Zakończyły się Rządy X. Niedawno doświadczyliśmy wydarzenia Sądny dzień, podczas którego największe drużyny superbohaterskie – Avengers, X-Men oraz Przedwieczni, najpierw starły się ze sobą, a następnie połączyły siły przeciwko nowemu Celestianinowi. Dziś rozpoczyna się kolejna era krakoańskiej sagi mutantów – Przeznaczenie X! Jak Gerry Duggan poradził sobie w prowadzeniu głównej serii o X-Men?
Robi się gorąco!
Przeznaczenie X. X-Men Tom 1 kontynuuje wątki z poprzedniego okresu. Mimo że każdy zeszyt opowiada własną historię, całość płynnie łączy się fabularnie.
Scenarzysta prezentuje nam rozwój relacji Wolverine (Laury) i Syncha, którzy mocno zbliżyli się do siebie podczas akcji w krypcie. Do tego M.O.D.O.K. próbuje wprowadzić w życie swój groźny i szalony plan. To prowadzi bohaterów do Świata Gier, gdzie trafiają na Rocketa oraz Cordycepsa Jonesa, sprawującego pieczę nad całym przybytkiem. Muszę przyznać, że babski wypad Polaris, Jean Grey, Rogue i Laury do kosmicznego kasyna wypada naprawdę ciekawie. Dostajemy świetnie napisane relacje i dynamikę między bohaterkami, sporo akcji i humoru.

*****

:: Zestaw zadań ::
a - Na podstawie tekstu źródłowego wyjaśnij w jednym do trzech zdań, co sprawia, że bohaterowie trafiają do Świata Gier.
b - Napisz dalszy ciąg tekstu źródłowego, rozpoczynając od miejsca po jego ostatnim zdaniu.
Wiersze zamieszczone dalej nie mają tu żadnego zastosowania.

:: Dostarczone materiały ::
*****

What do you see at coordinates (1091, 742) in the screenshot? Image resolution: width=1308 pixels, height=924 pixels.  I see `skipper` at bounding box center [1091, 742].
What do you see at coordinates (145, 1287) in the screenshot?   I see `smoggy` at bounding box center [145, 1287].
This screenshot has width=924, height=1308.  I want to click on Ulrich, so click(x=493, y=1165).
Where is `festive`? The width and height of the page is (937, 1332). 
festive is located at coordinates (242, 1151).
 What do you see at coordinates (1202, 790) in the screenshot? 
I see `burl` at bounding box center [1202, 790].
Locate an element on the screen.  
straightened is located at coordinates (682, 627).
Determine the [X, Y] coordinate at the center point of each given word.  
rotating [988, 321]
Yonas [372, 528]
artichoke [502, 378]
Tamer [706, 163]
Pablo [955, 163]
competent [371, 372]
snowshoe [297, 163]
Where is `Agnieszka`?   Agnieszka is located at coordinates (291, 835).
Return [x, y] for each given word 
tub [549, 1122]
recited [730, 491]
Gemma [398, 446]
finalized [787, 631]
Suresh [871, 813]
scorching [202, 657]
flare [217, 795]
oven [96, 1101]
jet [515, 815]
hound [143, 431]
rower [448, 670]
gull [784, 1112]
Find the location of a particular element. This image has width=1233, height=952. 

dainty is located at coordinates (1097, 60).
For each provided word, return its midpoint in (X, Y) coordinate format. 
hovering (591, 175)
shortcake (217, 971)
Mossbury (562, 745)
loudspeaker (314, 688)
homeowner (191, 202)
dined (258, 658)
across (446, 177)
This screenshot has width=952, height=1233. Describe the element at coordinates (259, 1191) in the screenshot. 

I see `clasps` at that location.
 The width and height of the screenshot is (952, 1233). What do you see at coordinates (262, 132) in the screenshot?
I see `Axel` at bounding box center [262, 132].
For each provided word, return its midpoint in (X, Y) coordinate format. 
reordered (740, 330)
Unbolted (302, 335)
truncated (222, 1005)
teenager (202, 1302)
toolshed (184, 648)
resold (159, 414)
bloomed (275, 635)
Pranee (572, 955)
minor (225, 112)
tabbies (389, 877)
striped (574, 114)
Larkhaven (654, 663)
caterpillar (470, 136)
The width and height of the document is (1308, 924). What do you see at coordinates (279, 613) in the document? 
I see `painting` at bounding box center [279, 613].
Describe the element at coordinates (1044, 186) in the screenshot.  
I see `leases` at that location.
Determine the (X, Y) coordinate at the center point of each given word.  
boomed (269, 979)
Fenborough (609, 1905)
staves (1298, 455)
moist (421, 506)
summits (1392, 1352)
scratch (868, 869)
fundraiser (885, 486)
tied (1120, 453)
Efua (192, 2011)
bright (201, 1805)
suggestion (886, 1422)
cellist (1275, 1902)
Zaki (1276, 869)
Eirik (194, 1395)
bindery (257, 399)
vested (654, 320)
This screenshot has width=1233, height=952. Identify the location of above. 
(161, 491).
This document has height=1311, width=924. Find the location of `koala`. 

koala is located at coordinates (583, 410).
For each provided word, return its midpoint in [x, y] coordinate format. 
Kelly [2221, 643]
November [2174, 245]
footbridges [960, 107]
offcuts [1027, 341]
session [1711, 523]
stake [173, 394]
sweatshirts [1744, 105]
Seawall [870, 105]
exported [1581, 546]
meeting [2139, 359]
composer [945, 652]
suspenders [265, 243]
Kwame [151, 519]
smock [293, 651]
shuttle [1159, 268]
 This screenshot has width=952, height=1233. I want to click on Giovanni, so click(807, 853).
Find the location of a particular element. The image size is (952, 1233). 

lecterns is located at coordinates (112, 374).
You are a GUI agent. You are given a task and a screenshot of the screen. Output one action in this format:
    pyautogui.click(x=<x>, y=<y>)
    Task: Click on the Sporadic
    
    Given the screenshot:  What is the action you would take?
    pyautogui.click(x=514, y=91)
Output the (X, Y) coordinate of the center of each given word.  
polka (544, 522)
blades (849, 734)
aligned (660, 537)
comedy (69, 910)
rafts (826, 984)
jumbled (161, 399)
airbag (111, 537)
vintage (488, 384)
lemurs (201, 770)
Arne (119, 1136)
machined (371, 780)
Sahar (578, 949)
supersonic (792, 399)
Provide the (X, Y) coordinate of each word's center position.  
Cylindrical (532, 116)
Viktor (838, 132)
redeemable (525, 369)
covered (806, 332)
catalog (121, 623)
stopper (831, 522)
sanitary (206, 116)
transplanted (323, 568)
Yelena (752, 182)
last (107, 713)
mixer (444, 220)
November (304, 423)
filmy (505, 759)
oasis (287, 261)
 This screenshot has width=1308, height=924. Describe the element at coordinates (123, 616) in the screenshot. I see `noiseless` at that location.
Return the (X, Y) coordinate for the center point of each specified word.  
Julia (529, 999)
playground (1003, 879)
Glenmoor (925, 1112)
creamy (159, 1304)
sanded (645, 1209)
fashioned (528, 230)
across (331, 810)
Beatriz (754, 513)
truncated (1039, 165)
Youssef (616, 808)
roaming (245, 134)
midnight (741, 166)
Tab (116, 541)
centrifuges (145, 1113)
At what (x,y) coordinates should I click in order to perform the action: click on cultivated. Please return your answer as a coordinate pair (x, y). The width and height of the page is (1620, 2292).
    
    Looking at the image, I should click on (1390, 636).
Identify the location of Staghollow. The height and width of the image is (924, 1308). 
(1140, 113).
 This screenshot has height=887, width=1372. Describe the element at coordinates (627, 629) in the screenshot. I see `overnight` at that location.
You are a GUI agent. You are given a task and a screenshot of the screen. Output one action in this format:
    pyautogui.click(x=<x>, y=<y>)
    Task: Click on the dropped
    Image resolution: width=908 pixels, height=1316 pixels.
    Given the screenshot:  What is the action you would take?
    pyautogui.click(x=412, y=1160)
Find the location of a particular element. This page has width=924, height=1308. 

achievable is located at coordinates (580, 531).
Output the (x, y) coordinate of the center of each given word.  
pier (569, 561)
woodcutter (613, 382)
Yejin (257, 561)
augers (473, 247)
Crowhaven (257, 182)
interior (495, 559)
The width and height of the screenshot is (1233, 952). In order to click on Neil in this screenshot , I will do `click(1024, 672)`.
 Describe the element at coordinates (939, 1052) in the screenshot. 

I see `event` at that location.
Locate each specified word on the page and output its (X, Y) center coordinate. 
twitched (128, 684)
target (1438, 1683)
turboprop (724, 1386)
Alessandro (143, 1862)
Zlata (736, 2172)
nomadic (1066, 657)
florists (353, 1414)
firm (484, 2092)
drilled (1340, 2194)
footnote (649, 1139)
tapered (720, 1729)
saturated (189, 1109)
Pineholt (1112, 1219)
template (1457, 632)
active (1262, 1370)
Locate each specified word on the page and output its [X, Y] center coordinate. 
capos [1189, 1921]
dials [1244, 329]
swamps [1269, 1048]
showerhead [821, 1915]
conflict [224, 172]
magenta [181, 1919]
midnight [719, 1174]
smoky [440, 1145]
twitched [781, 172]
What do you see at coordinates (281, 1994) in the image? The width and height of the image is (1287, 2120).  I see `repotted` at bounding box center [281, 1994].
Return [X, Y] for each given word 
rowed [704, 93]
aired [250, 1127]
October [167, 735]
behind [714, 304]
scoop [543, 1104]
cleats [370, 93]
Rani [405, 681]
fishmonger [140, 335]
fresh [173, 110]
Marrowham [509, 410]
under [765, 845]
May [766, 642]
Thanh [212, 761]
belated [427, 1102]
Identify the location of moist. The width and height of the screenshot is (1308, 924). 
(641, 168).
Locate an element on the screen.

*****

:: Odpowiedzi do zadań ::
a - Do Świata Gier prowadzi bohaterów próba wprowadzenia w życie groźnego i szalonego planu M.O.D.O.K.-a. Na miejscu spotykają Rocketa oraz Cordycepsa Jonesa, który sprawuje pieczę nad całym przybytkiem.

b -
Podczas gdy bohaterowie walczą w kosmosie, Cicha Rada Krakoi oraz Wielki Krąg Arakko podejmują kluczowe decyzje dla przyszłości mutantów. W tle organizacja Orchis również planuje swoje kolejne kroki. Lubię polityczne wątki w X-Men, bo dobrze rozwijają wątek niepodległego państwa mutantów i pokazują, że muszą oni rozwiązywać problemy nie tylko siłą. W końcu dowiadujemy się też, kim naprawdę jest Dr Stasis! Świetny zwrot akcji! Jestem zaintrygowany, co będzie dalej!
Dodatkowo powraca wątek Bena Uricha, który ostatnio prowadził śledztwo i poznał największą tajemnicę X-Men, czyli to, że mutanci potrafią się wskrzeszać. Świetnie łączy się to z wątkami z Sądnego dnia oraz śmiercią Cyclopsa!

Powrót do Sądnego dnia
Dwa ostatnie zeszyty w Przeznaczenie X. X-Men Tom 1 są tie-inami do wydarzenia Sądny dzień. Akcja dzieje się w trakcie ataku Hex – najpotężniejszej broni Przedwiecznych – na Krakoę. Dowiadujemy się dzięki nim bardziej szczegółowo, jak mutanci poradzili sobie z natarciem na ich wyspę.
Wizualnie jest naprawdę fantastycznie. Magik i Iceman grają pierwsze skrzypce, brawurowo pokazując, jak potężnymi są mutantami. Choć dodatki do Sądnego dnia rozwijają tło wydarzeń, chwilami zaburzają rytm głównej historii. Rozumiem, że to uroki komiksów superbohaterskich, ale czy nie lepiej byłoby umieścić te dwa zeszyty w albumie Sądny dzień?
Sprawdź też: Rządy X. X-Men. Tom 1 – recenzja komiksu – Nowy początek

Czas na upadek X-Men?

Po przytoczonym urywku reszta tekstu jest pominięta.